Since N-linked proteins were isolated from crude membrane fractions we compared the overlap of N-linked glycoproteins to the membrane sources to determine selectivity of the hydrazide enrichment method. First we analyzed the starting material before hydrazide treatment using total membrane proteins from three separate isolation experiments for each of the three breast cancer cell lines. We found that MCF-7, MDA-MB453, and MDA-MB-468 had over 291 proteins in common (Figure 2). In addition, by comparing the total peptides in common and total spectra shared we observed that our starting material had relatively equivalent amounts of protein present. An example of the base peak MS chromatogram of MDA-MB-468 membrane fractions and MS/MS of the signature EGFR found in MDA-MB-468 breast cancer cell lines is shown in Figure 3A and 3B. The hydrazide method clearly enriched for an EGFR N-linked glycopeptide that had not been detectable in the crude membrane fractions (Figure 3C). A representative 2D plot (ion map) for each crude membrane fraction from each breast cancer cell is shown in Supplemental Figure 3.

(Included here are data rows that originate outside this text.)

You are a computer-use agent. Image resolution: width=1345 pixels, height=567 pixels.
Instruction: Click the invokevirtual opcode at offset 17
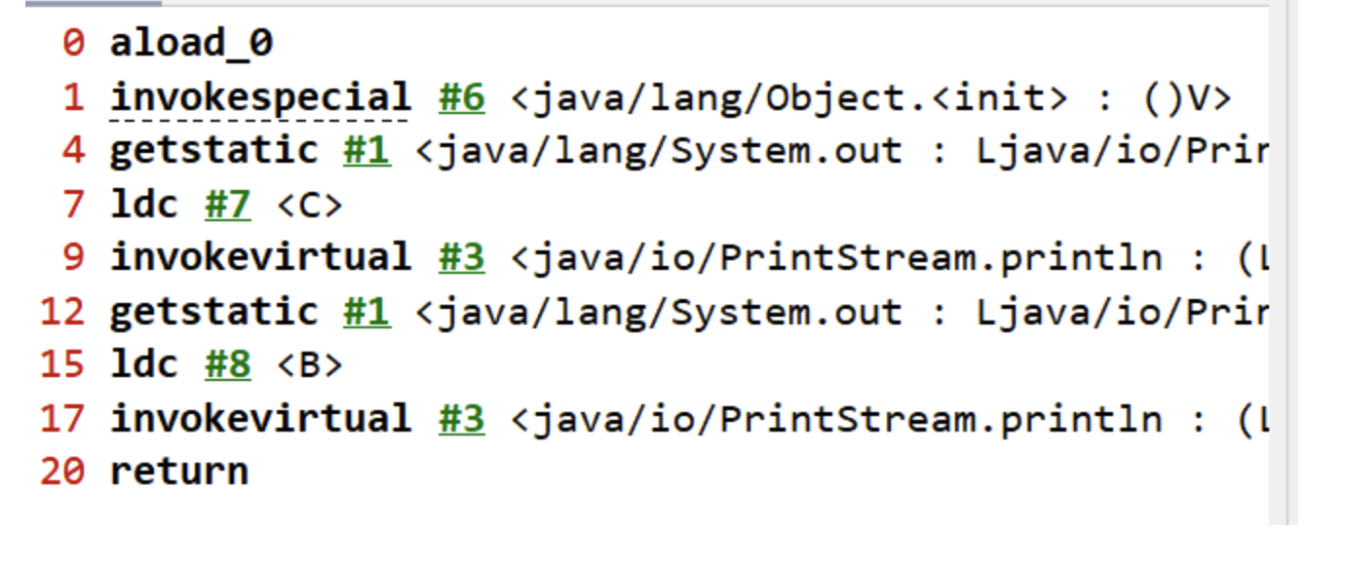tap(260, 419)
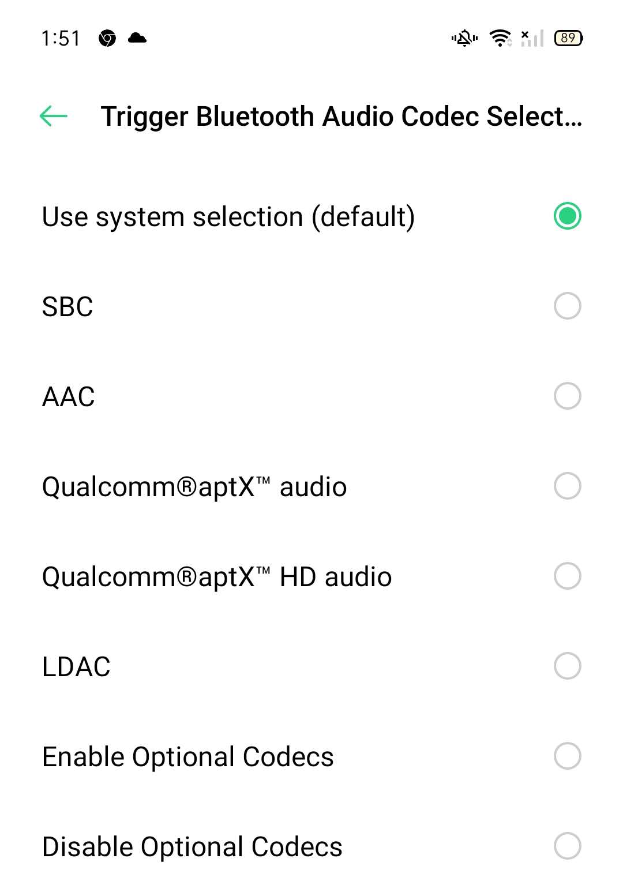Tap the Wi-Fi status icon
Image resolution: width=623 pixels, height=877 pixels.
coord(500,38)
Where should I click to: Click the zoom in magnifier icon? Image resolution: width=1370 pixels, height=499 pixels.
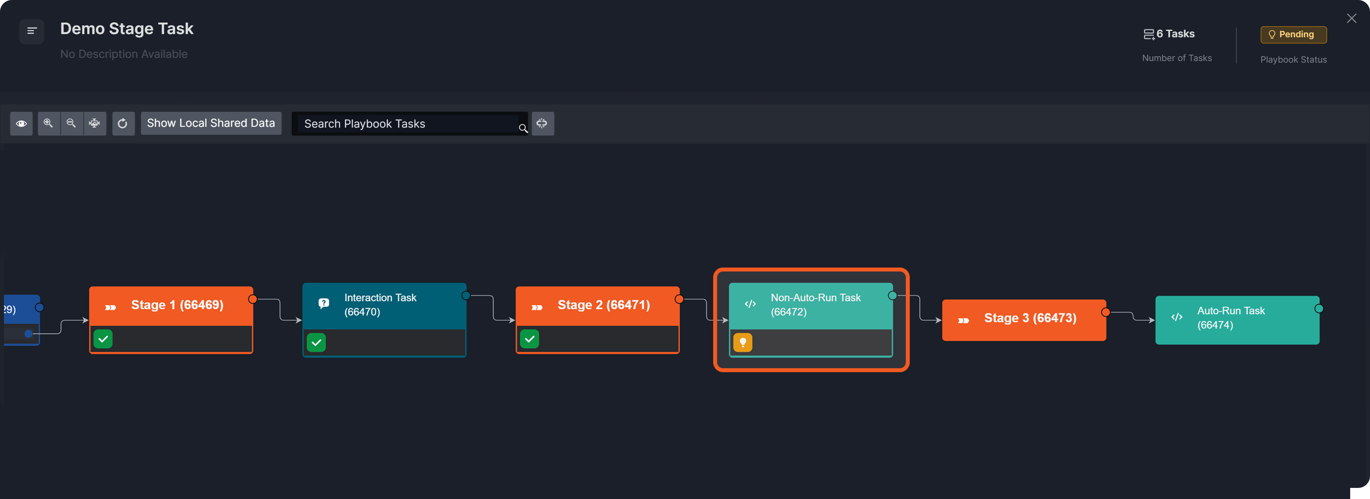tap(48, 123)
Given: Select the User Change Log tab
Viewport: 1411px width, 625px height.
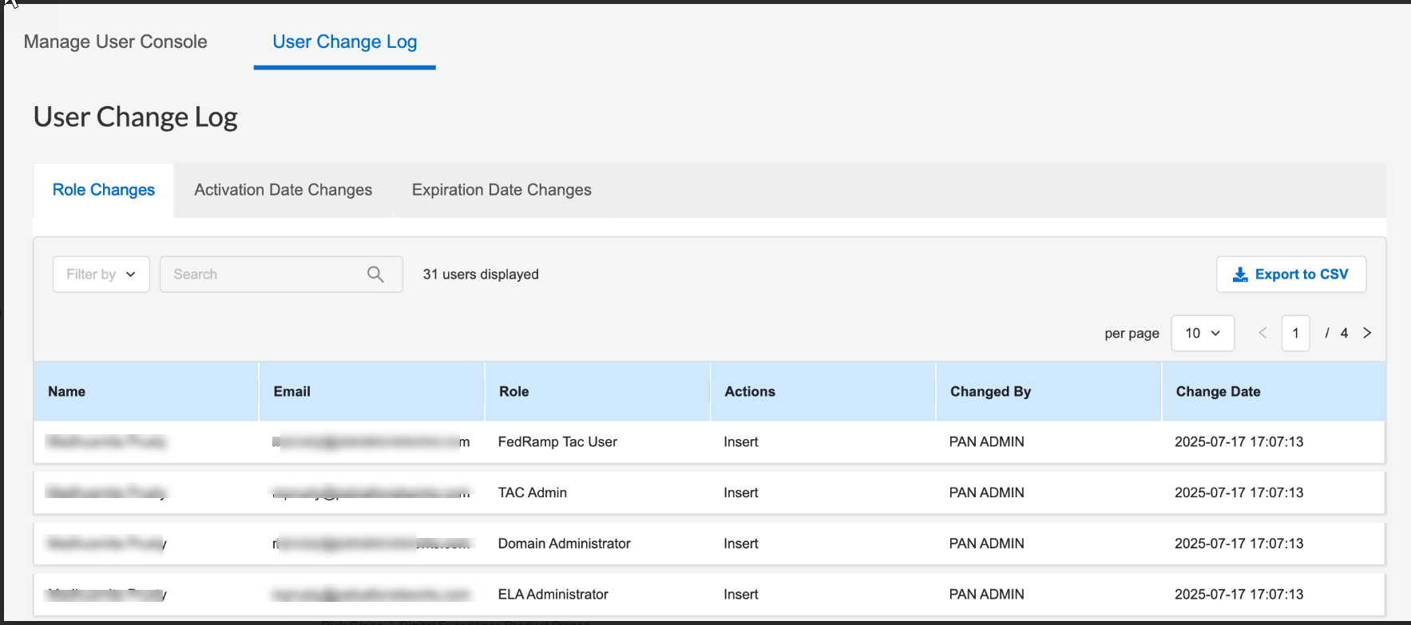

When the 15 site mapped N-linked glycosylated proteins in MCF-7 membrane fractions were compared to the total protein of MCF-7 membrane fractions by a Venn diagram (Figure 4A) only three proteins including cathepsin D, solute carrier family 3 member 2, and thrombospondin 1, were present in both preparations. Only one, solute carrier family 3 member 2 isoform (101 spectral counts), of the three proteins had high abundance spectral counts in the crude membrane fractions. While cathepsin D (13 spectral counts) and thrombospodin 1 (0 spectral counts) had either low or no spectral counts, respectively. Two of the non-NXS/T motif N-glcoproteins found also had high abundant spectral counts, keratin 18 (150 spectral counts) and H2B histone family member C (163 spectral counts). This data indicates that the fractionation of N-linked glycoproteins from crude membrane fractions using the hydrazide method both significantly enriched for low abundant glycoproteins and identified glycoproteins from high abundant membrane proteins. The same comparison of 13 site mapped N-linked glycosylated proteins in the MDA-MB-453 relative to total membrane proteins is shown in Figure 4B. Only two proteins, cathepsin D (7 spectral counts) and heterogeneous nuclear ribonucleoprotein L (22 spectral counts), were found in both preparations. The two non-NXS/T glycoproteins, H2B histone family member C (192 spectral counts) and keratin 18 (29 spectral counts) were also found in the MDA-MB-453 cell line. The 6 N-linked glycoproteins site mapped in MDA-MB-468 membranes had only two shared proteins, CD44 (33 spectral counts) and EGFR (22 spectral counts), also seen in the total cell membrane fraction. Since the majority of the site mapped N-linked glycoproteins were not detected in the starting material of the crude membrane fractions, it appears that the hydrazide method did in fact significantly enriched the glycoproteome in all three breast cancer cell lines.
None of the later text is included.